-- Trecho apresentado --
--*--

Para a arquitetura, as exposições do museu são antológicas. Foi o MoMA quem mostrou ao mundo o racionalismo do International Style, em 1932, e foi o próprio museu quem também desconstruiu o modernismo com a mostra Arquitetura Desconstructivista, de 1988.

É também ao MoMA que a Arquitetura Moderna Brasileira deve a sua primeira exibição: Brazil Builds(Construção Brasileira), em 1943. E, em 1955, o museu trazia um levantamento inédito do modernismo na América Latina com Arquitetura Latino-Americana desde 1945. Agora, 60 anos mais tarde, o MoMA propõe uma continuação de sua primeira mostra, enfocando o intenso crescimento urbano dos países latino-americanos após a Segunda Guerra Mundial, o que se refletiu num esforço de modernização e até mesmo de construção de cidades inteiras.

Em entrevista à DW Brasil, Carlos Eduardo Comas, professor de Arquitetura da Universidade Federal do Rio Grande do Sul (UFRGS) e cocurador da exposição em Nova York, explica que a mostra atual “corresponde ao momento em que o desenvolvimentismo se consagra como política pública na região” e é “uma exposição de arquivo, de curadoria coletiva, que pretende primariamente propor uma redescoberta e/ou revisão.”

Segundo Comas, isso aponta para uma mudança de paradigma frente à produção arquitetônica latino-americana, que angariou pouco reconhecimento mundial na esteira da crise do desenvolvimentismo, a partir de 1980, e do menosprezo da historiografia europeia e americana pela experiência arquitetônica e urbanística modernas na região.

DW Brasil: O que se pode ver no MoMA sobre a arquitetura do período entre 1955-1980 na América Latina?

Carlos Eduardo Comas: Uma arquitetura que responde aos problemas e oportunidades de um processo de desenvolvimento socioeconômico comandado pelo Estado, ao mesmo tempo em que também responde aos problemas e oportunidades de desenvolvimento formal da arquitetura moderna, estabelecida como opção hegemônica e não mais vanguardista. Ela é representada na exposição primariamente com documentos originais do período, complementados por maquetes, fotografias e filmes (usando trechos de filmes do período) especialmente encomendados.

--*--

-- Tarefa solicitada 1 --
Reproduza a parte do trecho apresentado que começa nas palavras "Em entrevista à" e termina depois de "modernas na região.".
-- Tarefa solicitada 2 --
Em que ano o MoMA realizou a exposição Brazil Builds, segundo o trecho apresentado?
-- Tarefa solicitada 3 --
Liste todos os tipos de material com que, segundo o trecho apresentado, a arquitetura latino-americana é representada na exposição atual do MoMA.

-- Dados fornecidos --
--*--

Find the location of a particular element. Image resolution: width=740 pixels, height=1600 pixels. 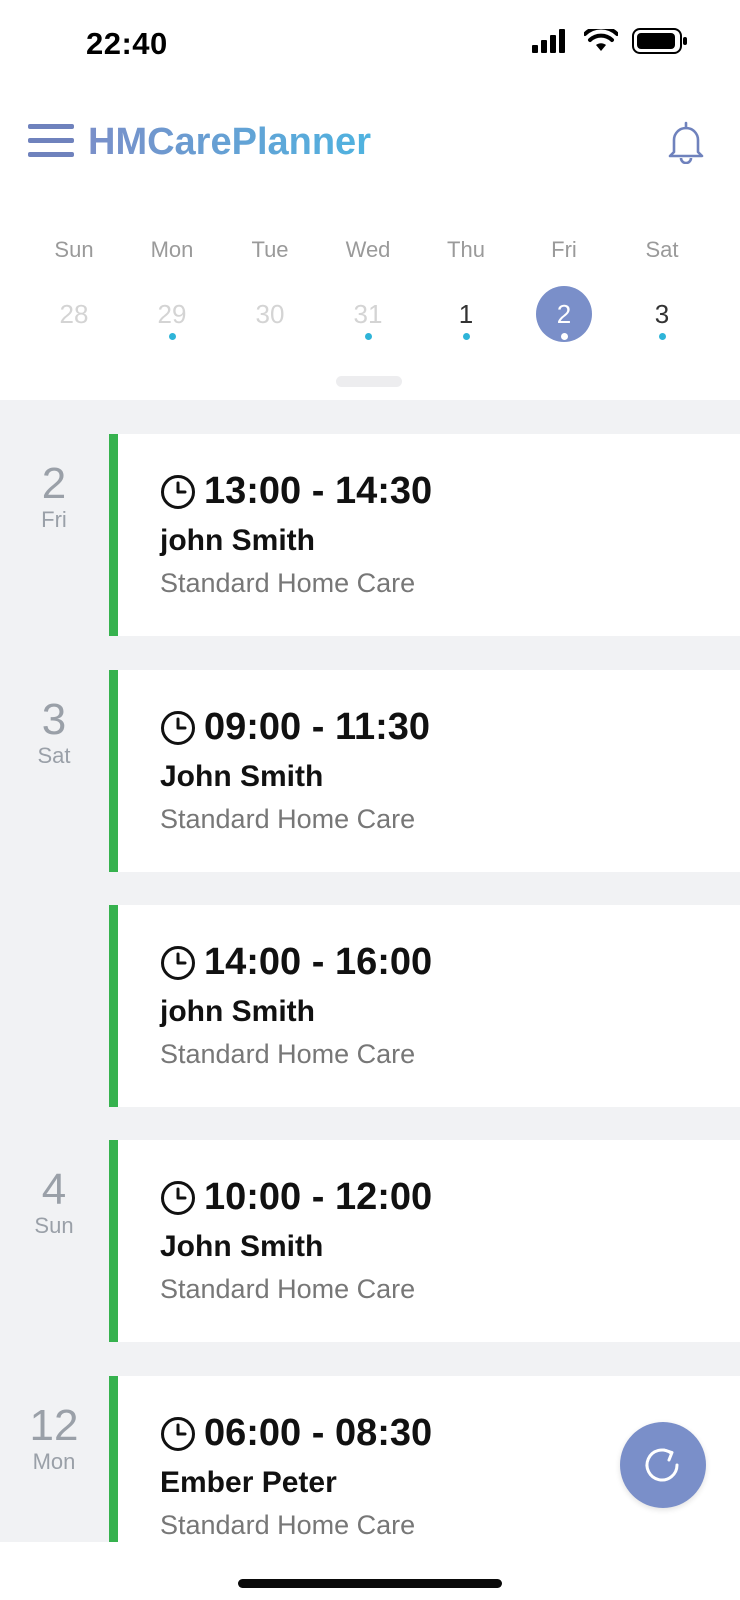

date-label: 4 Sun is located at coordinates (54, 1202).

--*--

-- Resultado da tarefa 1 --
Em entrevista à DW Brasil, Carlos Eduardo Comas, professor de Arquitetura da Universidade Federal do Rio Grande do Sul (UFRGS) e cocurador da exposição em Nova York, explica que a mostra atual “corresponde ao momento em que o desenvolvimentismo se consagra como política pública na região” e é “uma exposição de arquivo, de curadoria coletiva, que pretende primariamente propor uma redescoberta e/ou revisão.”

Segundo Comas, isso aponta para uma mudança de paradigma frente à produção arquitetônica latino-americana, que angariou pouco reconhecimento mundial na esteira da crise do desenvolvimentismo, a partir de 1980, e do menosprezo da historiografia europeia e americana pela experiência arquitetônica e urbanística modernas na região.

-- Resultado da tarefa 2 --
Em 1943.

-- Resultado da tarefa 3 --
Documentos originais do período; maquetes; fotografias; filmes.